We process personal data based on the following legal grounds:

• Performance of a contract: To provide our services as requested by you.
• Legitimate interests: For improving our services, security purposes, and fraud prevention.
• Consent: When you have provided your explicit consent for specific purposes.
• Compliance with legal obligations: To comply with applicable laws and regulations.

What are your rights, controls and choices?

We give you total control of your personal data. Depending on the Services, you may have the following rights regarding your data:

• Access and Correction: Access your personal data and correct any inaccuracies. You can view your account data from our apps or self-service site.
• Deletion: Request the deletion of your personal data. You can also decide to delete your account from our apps or self-service site.
• Restriction: Request the restriction of processing your personal data.
• Portability: Request a copy of your personal data in a structured, machine-readable format.
• Objection: Object to the processing of your personal data.
• Withdraw Consent: Withdraw your consent at any time when we rely on consent to process your personal data.

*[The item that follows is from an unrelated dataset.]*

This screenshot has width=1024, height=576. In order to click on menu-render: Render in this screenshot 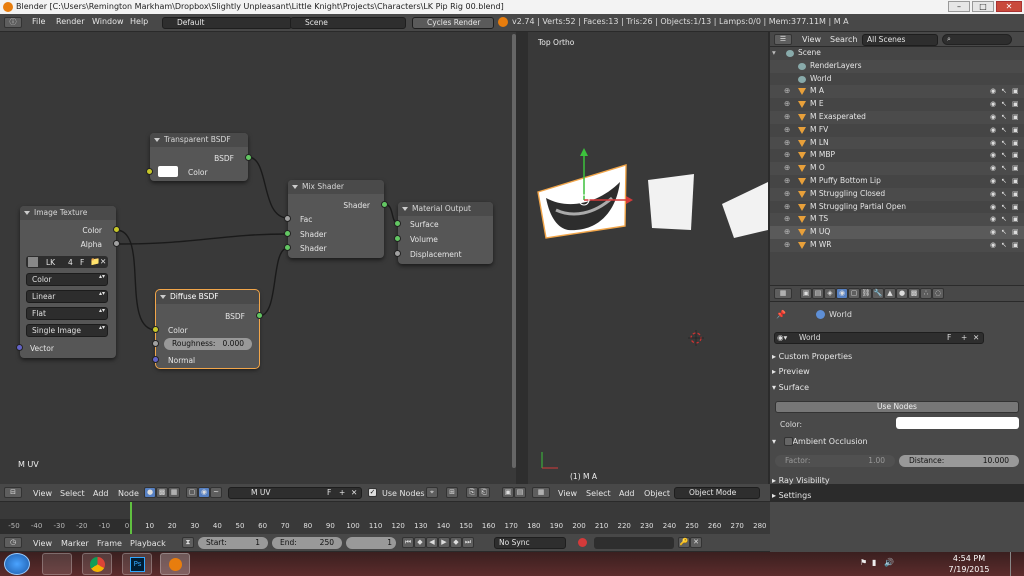, I will do `click(70, 22)`.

To exercise any of these rights, use the IDEE apps or self-service sites. You can also submit a request using our Privacy & GDPR Request Form.

Cookies

This website uses only essential cookies necessary for the site to function. We do not use tracking, analytics, or marketing cookies. No cookie consent is required as no personal data is collected through cookies.

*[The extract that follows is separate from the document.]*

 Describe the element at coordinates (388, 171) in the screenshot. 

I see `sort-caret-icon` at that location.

Changes to this Privacy Policy

IDEE reserves the right to change this Privacy Policy from time to time. We will notify you about significant changes in the way we treat personal data by sending a notice to you on our app or to the email you provided to us, by placing a notice on our website and/or privacy information on this page. Your continued use of our software applications, this site and/or services available through this site after such modifications will constitute your: (a) acknowledgement of the modified Privacy Policy; and (b) agreement to abide and be bound by that Policy.

How can you contact us about this Privacy Policy?

If you have any questions or concerns about our privacy policy or practices, please use our Privacy & GDPR Request Form. This includes all GDPR-related inquiries and requests to our Data Protection Officer (DPO).